Cicely Fox Smith was born February 1, 1882, and was well-educated at The Manchester High School for Girls from 1894 to 1897, where she described herself later as “something of a rebel,” and started writing poems at a comparatively early age. She published her first book of verses when she was 17 and it received favorable press comments.

She had a fierce desire to travel to Africa but eventually settled for a voyage to Canada, residing for the most part in the James Bay neighborhood of Victoria, British Columbia, from 1912 to 1913. Her spare time was spent roaming nearby wharves and alleys, talking to residents and sailors alike. She listened to and learned from the sailors’ tales until she too was able to speak with that authoritative nautical air that pervades her written work.

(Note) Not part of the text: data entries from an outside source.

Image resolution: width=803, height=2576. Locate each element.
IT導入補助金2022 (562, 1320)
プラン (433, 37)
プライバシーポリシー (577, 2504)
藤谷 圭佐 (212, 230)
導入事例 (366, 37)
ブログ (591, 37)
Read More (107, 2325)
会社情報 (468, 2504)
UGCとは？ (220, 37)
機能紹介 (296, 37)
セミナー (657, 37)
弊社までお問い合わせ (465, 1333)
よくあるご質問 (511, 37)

On November 23, 1913, Cicely returned to England. She soon put her experiences to use in a great outpouring of poetry, some of it clearly focused on supporting England’s World War I efforts. Much of her poetry was from the point of view of the sailor. In fact, the detailed nautical content of her poems made it easy to understand why so many readers presumed that she was male. She was familiar with life at sea as few armchair amateurs would ever be. It was only when she was well-established that she started routinely using the by-line “Miss C. Fox Smith” or “Cicely Fox Smith.” Cicely had her poetry published in a wide variety of magazines and newspapers but most notably Punch magazine for which she wrote many poems between 1914 and her death in 1954. She later re-published most of these poems in her poetry books. In all, she published some 640 poems. In her life she also published a wide range of books including romantic novels and children’s books and also contributed many literary reviews for Punch magazine and the Times Literary Supplement. Her literary outpourings were such as to persuade the Government to award her, at the age of 67, a modest pension for “her services to literature.” She kept writing to the end of her life about many things and many places but always with the accuracy and knowledge of an expert. Cicely Fox Smith died on April 8th, 1954, in the village of West Hasle Bow, Devon.

Cicely is now rapidly gaining a wider appreciative audience as more and more musicians set her poems to music and produce many fine songs, primarily in the nautical folk song tradition; over 80 of her poems have so far been adapted for singing and have been recorded.